◆ **ABOUT THIS EXERCISE**: Across the entries that follow, how many lines have the word "dropdown" in them? Give only the number.

(Saved entries)

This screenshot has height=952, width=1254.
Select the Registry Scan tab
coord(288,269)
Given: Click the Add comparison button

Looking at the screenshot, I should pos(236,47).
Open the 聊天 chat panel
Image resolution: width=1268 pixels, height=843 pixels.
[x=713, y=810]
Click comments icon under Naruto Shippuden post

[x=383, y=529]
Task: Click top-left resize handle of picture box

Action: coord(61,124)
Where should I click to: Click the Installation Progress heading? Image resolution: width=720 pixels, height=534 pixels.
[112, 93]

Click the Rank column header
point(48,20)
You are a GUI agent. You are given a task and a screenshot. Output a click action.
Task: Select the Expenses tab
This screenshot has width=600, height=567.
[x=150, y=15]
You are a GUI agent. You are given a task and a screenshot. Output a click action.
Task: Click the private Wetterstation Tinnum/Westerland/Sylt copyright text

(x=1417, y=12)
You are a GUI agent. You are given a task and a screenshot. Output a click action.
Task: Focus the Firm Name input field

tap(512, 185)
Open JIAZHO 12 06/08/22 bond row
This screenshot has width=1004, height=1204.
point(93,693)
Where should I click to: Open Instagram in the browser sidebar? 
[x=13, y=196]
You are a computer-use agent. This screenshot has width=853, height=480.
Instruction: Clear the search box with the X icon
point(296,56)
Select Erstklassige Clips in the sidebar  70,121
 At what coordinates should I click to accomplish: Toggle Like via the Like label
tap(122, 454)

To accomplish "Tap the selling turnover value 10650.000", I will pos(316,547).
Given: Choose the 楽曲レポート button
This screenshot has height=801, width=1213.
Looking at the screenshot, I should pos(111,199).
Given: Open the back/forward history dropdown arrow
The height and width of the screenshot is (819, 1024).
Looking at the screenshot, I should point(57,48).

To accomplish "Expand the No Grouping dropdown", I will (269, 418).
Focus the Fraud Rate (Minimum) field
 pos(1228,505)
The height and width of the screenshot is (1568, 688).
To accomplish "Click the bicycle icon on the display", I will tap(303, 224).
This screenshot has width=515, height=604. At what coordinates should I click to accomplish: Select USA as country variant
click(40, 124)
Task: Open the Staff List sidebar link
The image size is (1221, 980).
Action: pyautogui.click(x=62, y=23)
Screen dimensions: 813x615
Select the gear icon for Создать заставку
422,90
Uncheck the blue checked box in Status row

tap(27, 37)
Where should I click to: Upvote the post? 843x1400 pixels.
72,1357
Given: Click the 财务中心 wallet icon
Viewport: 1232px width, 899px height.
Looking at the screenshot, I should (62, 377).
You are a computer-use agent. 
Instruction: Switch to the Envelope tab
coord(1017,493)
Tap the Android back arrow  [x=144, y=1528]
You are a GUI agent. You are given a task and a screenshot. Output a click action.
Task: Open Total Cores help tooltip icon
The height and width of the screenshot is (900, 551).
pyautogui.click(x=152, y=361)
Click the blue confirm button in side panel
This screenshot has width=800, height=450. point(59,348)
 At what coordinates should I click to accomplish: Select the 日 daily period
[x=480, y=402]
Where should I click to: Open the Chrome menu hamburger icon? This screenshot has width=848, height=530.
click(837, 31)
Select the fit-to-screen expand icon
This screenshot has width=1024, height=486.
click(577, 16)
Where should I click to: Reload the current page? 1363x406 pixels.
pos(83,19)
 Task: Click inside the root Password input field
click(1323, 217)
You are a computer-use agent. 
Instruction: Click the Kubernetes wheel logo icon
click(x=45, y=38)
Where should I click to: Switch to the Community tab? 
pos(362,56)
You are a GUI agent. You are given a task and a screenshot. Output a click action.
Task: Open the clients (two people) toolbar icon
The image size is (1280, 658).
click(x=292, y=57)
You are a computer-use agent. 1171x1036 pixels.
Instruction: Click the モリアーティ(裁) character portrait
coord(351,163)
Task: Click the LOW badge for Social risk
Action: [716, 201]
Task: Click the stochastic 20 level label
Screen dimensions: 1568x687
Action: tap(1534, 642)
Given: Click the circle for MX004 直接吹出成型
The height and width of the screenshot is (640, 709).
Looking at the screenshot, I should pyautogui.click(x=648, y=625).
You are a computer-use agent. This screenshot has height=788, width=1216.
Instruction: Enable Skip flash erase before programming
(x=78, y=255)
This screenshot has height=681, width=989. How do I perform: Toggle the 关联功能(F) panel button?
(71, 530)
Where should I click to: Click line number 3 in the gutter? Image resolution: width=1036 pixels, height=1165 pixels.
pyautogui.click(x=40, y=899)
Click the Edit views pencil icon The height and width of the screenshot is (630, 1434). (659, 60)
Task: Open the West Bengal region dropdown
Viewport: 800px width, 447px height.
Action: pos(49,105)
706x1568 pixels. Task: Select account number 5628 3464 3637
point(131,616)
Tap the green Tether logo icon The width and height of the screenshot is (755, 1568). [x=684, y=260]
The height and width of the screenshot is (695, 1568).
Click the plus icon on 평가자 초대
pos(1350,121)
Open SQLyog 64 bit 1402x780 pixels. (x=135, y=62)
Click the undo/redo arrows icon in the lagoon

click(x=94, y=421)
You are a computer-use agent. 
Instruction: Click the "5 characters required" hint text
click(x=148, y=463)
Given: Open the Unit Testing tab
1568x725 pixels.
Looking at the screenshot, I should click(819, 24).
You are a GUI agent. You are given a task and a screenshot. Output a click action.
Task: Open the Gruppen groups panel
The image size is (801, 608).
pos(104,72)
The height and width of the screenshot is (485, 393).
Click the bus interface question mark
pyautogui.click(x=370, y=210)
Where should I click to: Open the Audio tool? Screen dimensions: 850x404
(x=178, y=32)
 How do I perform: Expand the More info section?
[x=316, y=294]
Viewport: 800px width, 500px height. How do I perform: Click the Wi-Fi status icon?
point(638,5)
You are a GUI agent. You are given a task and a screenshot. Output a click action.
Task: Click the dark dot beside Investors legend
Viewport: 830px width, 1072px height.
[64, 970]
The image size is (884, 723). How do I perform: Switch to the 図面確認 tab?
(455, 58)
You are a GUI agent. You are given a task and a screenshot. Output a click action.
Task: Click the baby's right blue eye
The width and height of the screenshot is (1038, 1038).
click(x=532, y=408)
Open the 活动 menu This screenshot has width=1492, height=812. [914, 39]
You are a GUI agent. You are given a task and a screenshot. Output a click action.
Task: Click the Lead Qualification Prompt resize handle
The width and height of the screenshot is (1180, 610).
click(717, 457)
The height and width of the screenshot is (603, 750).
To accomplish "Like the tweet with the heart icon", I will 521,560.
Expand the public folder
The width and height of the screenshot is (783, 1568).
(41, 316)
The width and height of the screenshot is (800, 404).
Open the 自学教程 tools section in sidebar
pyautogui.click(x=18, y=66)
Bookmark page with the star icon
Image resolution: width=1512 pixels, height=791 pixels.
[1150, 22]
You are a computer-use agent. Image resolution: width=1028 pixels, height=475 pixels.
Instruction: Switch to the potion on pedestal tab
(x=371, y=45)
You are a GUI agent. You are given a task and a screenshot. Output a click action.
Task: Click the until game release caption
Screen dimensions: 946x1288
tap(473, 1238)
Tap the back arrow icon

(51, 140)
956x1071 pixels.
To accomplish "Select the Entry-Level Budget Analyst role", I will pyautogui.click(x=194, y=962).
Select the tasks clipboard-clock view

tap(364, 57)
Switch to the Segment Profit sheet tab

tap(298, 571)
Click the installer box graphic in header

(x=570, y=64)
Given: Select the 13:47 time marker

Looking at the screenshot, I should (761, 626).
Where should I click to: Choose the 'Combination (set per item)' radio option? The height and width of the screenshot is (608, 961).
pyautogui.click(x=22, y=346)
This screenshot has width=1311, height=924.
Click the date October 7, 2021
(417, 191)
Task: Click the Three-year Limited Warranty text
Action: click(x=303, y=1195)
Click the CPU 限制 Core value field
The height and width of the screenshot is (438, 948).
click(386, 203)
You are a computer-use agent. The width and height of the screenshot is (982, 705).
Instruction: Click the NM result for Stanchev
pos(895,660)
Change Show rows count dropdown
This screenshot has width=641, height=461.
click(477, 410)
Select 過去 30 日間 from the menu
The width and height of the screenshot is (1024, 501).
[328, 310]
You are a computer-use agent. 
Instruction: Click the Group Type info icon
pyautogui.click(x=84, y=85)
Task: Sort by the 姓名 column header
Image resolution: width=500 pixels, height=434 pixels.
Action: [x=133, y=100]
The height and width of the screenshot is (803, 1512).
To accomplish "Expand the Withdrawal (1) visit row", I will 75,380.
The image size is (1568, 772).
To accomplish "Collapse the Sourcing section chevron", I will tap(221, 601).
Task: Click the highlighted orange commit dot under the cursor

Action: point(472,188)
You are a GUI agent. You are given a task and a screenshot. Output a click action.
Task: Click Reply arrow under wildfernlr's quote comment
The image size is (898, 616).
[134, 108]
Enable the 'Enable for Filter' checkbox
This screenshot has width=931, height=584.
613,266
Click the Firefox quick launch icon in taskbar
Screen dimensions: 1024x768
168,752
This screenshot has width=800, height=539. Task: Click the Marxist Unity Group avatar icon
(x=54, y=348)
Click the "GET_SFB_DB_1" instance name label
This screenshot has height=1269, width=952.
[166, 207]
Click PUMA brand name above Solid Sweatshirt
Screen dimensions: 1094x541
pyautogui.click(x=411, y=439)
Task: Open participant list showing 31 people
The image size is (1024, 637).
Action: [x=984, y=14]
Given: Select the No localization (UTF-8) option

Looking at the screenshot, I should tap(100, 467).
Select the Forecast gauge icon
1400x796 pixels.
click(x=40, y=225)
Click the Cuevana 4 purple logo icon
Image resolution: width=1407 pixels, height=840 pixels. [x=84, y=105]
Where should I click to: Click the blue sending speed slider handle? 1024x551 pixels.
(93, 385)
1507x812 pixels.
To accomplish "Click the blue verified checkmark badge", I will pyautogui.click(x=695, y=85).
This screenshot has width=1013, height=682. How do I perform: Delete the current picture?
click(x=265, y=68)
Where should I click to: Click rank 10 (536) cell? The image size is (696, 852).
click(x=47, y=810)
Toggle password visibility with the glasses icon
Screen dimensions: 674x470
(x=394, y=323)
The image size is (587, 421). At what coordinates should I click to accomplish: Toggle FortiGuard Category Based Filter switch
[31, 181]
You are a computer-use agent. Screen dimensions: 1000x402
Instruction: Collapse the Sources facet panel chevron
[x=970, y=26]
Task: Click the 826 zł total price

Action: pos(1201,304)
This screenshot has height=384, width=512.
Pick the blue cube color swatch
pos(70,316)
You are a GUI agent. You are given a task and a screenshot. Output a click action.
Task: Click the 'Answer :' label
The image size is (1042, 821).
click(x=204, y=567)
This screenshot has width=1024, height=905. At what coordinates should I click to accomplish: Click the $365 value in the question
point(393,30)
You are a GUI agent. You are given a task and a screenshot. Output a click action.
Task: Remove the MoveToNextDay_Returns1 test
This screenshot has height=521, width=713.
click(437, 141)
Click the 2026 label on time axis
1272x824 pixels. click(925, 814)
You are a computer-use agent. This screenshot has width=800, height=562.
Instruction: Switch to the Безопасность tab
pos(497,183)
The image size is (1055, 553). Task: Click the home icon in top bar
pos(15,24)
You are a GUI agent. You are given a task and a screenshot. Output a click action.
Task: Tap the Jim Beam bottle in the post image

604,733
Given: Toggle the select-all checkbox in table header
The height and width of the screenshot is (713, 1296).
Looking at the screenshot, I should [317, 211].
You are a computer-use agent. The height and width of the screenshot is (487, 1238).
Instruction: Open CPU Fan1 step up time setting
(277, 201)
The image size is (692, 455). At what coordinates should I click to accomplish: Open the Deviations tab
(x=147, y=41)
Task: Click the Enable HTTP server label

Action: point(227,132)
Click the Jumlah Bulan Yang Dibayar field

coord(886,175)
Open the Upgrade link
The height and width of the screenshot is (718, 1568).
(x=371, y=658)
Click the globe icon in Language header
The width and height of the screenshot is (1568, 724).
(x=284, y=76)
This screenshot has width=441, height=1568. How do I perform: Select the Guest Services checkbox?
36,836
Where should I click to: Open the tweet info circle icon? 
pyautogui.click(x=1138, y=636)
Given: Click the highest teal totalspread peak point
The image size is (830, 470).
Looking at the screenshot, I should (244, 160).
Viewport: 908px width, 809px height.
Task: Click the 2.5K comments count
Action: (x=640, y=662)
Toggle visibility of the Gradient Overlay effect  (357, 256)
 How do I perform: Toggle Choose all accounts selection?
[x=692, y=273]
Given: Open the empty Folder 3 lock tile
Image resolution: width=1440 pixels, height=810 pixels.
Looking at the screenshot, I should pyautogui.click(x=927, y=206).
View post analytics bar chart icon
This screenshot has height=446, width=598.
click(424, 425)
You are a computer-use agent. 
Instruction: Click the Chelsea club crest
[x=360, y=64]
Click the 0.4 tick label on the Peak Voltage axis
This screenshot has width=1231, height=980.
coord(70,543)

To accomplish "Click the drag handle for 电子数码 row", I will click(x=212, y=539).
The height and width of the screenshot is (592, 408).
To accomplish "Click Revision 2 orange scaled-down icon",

◆ **TASK RESPONSE**: 4